You know you're doing a good job if you upset the right people -- such as petty bureaucrats at the United Nations.
Recently, an online publication reported that UN Television had purchased six high-definition video cameras, but couldn't use them because it had failed to purchase lenses for them. Worse, Inner City Press reported, the U.N. building isn't even wired for such cameras.
When a reporter went to question the woman in charge of UN Television, she startled him with a question of her own: "Do you work for The Heritage Foundation?"

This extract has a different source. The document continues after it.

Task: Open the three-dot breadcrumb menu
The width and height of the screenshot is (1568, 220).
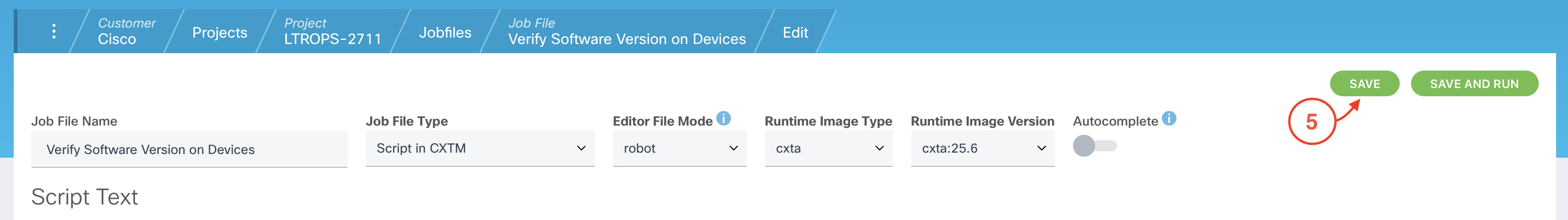Action: point(54,31)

Well, no. But those of us who do work at Heritage appreciate the back-handed compliment. It shows that the agency is well (if not painfully) aware of our work, which has exposed countless examples of waste, fraud and abuse at the U.N. over the years. Why do we do it? Because it's American tax dollars being squandered by U.N. mismanagement.
The problems don't stop with incompetence. Take the case of Nicaraguan Reverend Miguel D'Escoto Brockmann, who was elected the next president of the U.N. General Assembly. He may have risen to power in 2008, but his ideas seem stuck in the 1960s.
D'Escoto has called the United States "the greatest enemy of the right of self-determination of peoples" and has declared Americans to be "the most ignorant people around the world." Strong words from a man who served as foreign minister during the Sandinista dictatorship of Daniel Ortega in the 1980s.
Ironically, it's D'Escoto's homeland and his soon-to-be employer that increasingly block freedom and democracy.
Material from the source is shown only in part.